(Task description)
Write out, unchanged, the lines from the one holding "Open browser downloads arrow icon" to the close of the listing. Both the first and last lines belong in it.

(Source data)
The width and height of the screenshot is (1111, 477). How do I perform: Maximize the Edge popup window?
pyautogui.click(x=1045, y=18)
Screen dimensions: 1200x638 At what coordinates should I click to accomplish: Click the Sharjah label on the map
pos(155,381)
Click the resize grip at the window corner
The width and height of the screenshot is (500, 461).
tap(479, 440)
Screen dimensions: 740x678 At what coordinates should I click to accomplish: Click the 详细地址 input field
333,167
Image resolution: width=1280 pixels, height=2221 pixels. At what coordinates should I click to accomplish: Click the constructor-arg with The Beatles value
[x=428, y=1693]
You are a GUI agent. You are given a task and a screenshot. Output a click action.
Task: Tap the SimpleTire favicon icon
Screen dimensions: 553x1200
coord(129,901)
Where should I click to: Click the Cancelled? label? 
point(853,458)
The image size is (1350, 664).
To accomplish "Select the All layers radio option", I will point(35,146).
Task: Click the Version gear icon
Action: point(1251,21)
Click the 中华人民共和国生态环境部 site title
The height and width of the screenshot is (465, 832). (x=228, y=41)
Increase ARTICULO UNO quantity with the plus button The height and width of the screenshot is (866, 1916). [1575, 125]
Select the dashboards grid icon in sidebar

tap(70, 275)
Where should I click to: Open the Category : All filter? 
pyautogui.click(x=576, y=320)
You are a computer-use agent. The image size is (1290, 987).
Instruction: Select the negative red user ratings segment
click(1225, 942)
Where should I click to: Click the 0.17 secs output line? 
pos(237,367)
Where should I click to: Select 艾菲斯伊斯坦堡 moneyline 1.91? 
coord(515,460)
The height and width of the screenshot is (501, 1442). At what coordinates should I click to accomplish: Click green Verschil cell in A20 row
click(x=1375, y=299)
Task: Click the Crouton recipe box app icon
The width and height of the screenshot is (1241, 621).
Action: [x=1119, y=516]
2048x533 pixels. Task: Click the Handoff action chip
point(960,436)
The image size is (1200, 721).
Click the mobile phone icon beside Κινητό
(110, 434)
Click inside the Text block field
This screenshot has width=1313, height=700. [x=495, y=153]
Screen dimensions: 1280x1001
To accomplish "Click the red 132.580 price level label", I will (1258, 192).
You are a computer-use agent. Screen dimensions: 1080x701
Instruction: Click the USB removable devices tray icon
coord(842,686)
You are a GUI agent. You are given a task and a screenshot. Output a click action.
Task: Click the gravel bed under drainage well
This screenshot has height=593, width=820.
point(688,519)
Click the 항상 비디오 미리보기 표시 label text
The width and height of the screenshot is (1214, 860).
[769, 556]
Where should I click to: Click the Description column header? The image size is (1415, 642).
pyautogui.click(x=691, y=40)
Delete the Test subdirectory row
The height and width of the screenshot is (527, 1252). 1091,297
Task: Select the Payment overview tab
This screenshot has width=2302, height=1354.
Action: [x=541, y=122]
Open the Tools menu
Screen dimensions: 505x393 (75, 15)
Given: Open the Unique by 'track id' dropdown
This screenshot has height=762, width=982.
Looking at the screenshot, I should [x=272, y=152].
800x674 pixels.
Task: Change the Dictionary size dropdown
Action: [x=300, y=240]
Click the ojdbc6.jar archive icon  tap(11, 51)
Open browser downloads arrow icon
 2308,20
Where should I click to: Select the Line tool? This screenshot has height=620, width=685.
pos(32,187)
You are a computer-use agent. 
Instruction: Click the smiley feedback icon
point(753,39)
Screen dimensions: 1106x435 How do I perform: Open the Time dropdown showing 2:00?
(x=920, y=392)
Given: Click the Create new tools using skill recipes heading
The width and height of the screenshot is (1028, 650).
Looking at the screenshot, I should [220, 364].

(Final answer)
Open browser downloads arrow icon
 2308,20
Where should I click to: Select the Line tool? This screenshot has height=620, width=685.
pos(32,187)
You are a computer-use agent. 
Instruction: Click the smiley feedback icon
point(753,39)
Screen dimensions: 1106x435 How do I perform: Open the Time dropdown showing 2:00?
(x=920, y=392)
Given: Click the Create new tools using skill recipes heading
The width and height of the screenshot is (1028, 650).
Looking at the screenshot, I should [220, 364].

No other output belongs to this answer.